I agree with the result that Linde requires that we find the employe quit and not within an exception to allow the immediate payment of benefits.

Pamela I. Anderson, Chairman

cc:
Gregory Frigo/Joyce Mahan
Bureau of Legal Affairs

James Buchen
Wisconsin Manufacturers & Commerce


[ Search UC Decisions ] - [ UC Digest - Main Index ] - [ UC Legal Resources ] - [ LIRC Home Page ]


Footnotes:

(1)( Back ) Only one of the offers involved a reduction in wages. The employe, who did not appear at the hearing, failed to establish that his reasons for refusing the other offers amounted to good cause attributable to the employer under sec. 108.04 (7)(b), Stats. Consequently, that exception does not apply in this case.

(2)( Back ) Continents Travel Agency, Inc. v. LIRC and Piotrowski, Dane County Circuit Court, case no. 88-CV-5764 (April 27, 1989), slip opinion at page 6 and 7; June R. Hoff v. Manipower Temporary Services of Eau Claire, (LIRC, 12/11/89); Marvin A. Bush v. Milwaukee Personnel World, (LIRC 2/19/91);  Memorandum no 324 to District Examiners from Wisconsin Industrial Commission, page 2 (August 2, 1950); Federal Security Agency, Social Security Administration, UC program letter no. 130 (June 6, 1947); and DILHR's UC Manual, volume 3, part vii, chapter 1 pages 47-48.

(3)( Back ) The court of appeals noted that a second assignment could be new work if it is made after an indefinite layoff, citing Allen-Bradley v. DILHR, 58 Wis. 2d 1, 6 (1973) . The commission has also recognized that a subsequent assignment, even if made immediately, would be "new work" (triggering the direct application of sec. 108.04 (9) (b), Stats.,) if "the duties, terms or conditions of the work offered by an employer are not consistent with the existing contract of hire between the employer and the worker." Kabacinski v. Cornwell Personnel Associates. Ltd., case no. 89601811MW (LIRC, January 18, 1990). In this case, of course, there was no indefinite layoff, and the record does not establish that the assignments offered were outside the original contract of hire.

(4)( Back ) Notably Shane Dupor, supra, and John Hwaleck, supra.

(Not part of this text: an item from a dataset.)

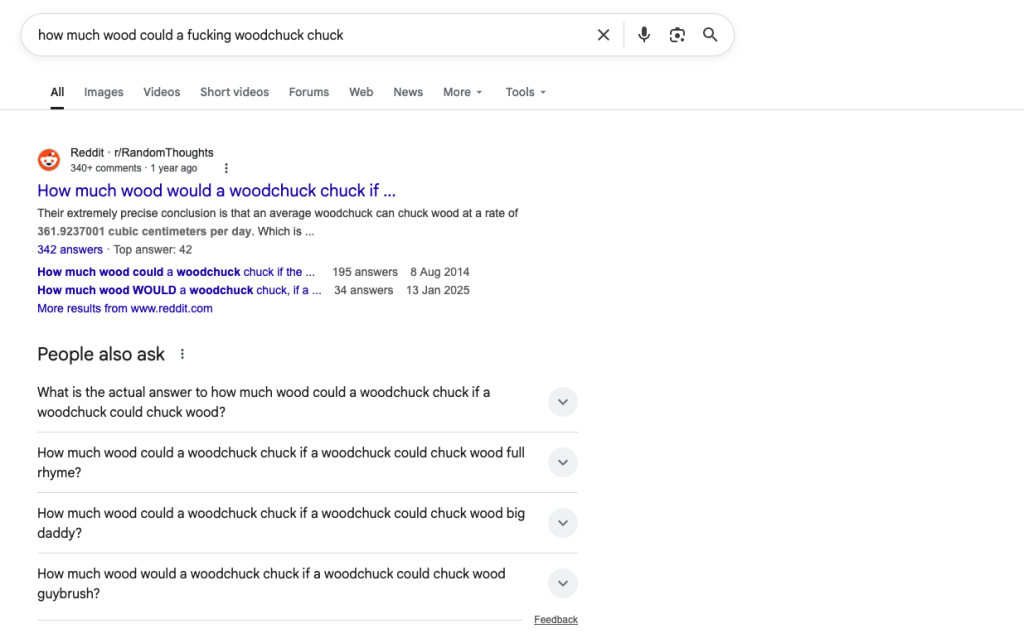Open the Forums tab
The width and height of the screenshot is (1024, 643).
pyautogui.click(x=309, y=92)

(5)( Back ) One effect of the court of appeals' interpretation of sec. 108.04 (7)(e), Stats., is to cut off the application of the exception early in the large number of cases where a first assignment lasts less than ten weeks. The court of appeals' decision opens the door to manipulation by less scrupulous employers who might deliberately give very short initial assignments, although the commission by no means suggests such manipulation occurred in this case. At the very least, the court of appeals' interpretation treats a temporary help worker differently than a worker employed by a more traditional employer and who always gets the full ten weeks of protection. Likewise, under the Linde decision, a temporary help employe fares worse than a worker who simply applies on his own to different employers. Finally, the court of appeals' decision suggests that immediate offers of successive placements are neither the same work as that originally offered by the temporary help employer nor "new work." The majority has difficulty following that reasoning.